Ex Vivo Entrainment of the Isolated Mammalian Biological Clock Reveals Intrinsic Plasticity in Clock Gene Rhythm Dynamics

Abstract The suprachiasmatic nucleus (SCN) in the brain, the central circadian clock, governs timekeeping under different lighting conditions throughout seasons. It remains elusive how circadian alignment with various light cycles is achieved by the SCN at the level of core clock gene rhythms. We instituted ex vivo long-term periodic optogenetic stimulation and bioluminescence recording on a timescale of weeks to study circadian entrainment of core clock gene PER2 rhythms in the isolated SCN. We show that a single early-night optogenetic stimulation elongates the PER2 falling phase, while a late-night stimulation contracts the rising phase, to induce delay and advance phase resetting. Phase resetting also resulted in subsequent persistent changes in clock period – with phase advances leading to period shortening, and phase delays resulting in lengthening. We demonstrate stable entrainment of the isolated clock to 22h and 25h stimulation cycles, which is achieved via repeated rising phase shortening and falling phase lengthening, respectively.
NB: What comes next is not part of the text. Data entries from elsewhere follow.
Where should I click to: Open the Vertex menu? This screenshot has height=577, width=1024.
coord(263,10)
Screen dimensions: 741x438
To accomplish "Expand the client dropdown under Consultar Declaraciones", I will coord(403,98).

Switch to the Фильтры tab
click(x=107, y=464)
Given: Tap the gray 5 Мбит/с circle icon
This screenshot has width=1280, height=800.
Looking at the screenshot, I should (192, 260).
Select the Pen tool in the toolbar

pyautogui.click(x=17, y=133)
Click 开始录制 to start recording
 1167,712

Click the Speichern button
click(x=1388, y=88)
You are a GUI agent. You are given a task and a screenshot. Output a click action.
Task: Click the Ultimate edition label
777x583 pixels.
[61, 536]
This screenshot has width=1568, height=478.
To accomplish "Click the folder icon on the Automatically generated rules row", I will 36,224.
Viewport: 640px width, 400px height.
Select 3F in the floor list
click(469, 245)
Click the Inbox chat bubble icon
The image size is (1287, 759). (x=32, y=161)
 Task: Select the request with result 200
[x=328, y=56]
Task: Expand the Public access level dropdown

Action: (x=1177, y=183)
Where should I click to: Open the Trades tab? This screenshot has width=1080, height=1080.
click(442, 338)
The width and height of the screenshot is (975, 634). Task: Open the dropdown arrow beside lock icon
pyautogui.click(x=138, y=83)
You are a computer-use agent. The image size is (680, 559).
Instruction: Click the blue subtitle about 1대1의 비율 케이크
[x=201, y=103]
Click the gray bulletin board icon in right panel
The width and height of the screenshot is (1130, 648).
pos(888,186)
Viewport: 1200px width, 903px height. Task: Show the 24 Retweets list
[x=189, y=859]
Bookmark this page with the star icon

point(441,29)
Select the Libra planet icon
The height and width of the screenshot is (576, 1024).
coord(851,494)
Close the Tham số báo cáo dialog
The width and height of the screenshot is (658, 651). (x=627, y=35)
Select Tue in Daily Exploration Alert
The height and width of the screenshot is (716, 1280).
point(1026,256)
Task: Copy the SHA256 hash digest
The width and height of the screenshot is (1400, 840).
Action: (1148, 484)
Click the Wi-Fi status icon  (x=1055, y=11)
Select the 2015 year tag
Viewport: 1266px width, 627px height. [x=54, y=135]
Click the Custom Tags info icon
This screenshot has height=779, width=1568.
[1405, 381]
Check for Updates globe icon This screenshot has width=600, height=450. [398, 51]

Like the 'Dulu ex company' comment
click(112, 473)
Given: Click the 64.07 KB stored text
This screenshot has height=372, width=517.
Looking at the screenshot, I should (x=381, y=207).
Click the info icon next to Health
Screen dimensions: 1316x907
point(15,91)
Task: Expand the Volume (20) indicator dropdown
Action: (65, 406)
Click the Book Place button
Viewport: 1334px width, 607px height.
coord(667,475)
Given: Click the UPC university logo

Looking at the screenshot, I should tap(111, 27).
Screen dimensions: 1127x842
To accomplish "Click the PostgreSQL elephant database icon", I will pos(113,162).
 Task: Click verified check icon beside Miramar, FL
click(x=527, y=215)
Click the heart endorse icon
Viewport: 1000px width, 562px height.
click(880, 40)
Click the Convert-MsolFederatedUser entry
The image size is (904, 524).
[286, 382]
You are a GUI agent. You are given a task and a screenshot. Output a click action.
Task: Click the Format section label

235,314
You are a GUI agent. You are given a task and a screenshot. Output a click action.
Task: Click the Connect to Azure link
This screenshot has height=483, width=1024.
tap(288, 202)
When presented with optogenetic skeleton photoperiods (2 pulses/24h cycle) that simulate short-day or long-day photoperiods, isolated SCN entrained preferentially to the short-day photoperiod by phase-jumping, similar to circadian behavioral plasticity classically described in intact mice and files. Skeleton photoperiod entrainment is achieved via increasing the relative duration of the falling phase to the rising phase. Clock gene waveform changes are specific to entrainment as they do not persist following release into constant darkness. Our results reveal how core clock gene rhythms in the SCN encode different lighting conditions, and that key aspects of circadian behavioral plasticity reside within the SCN itself.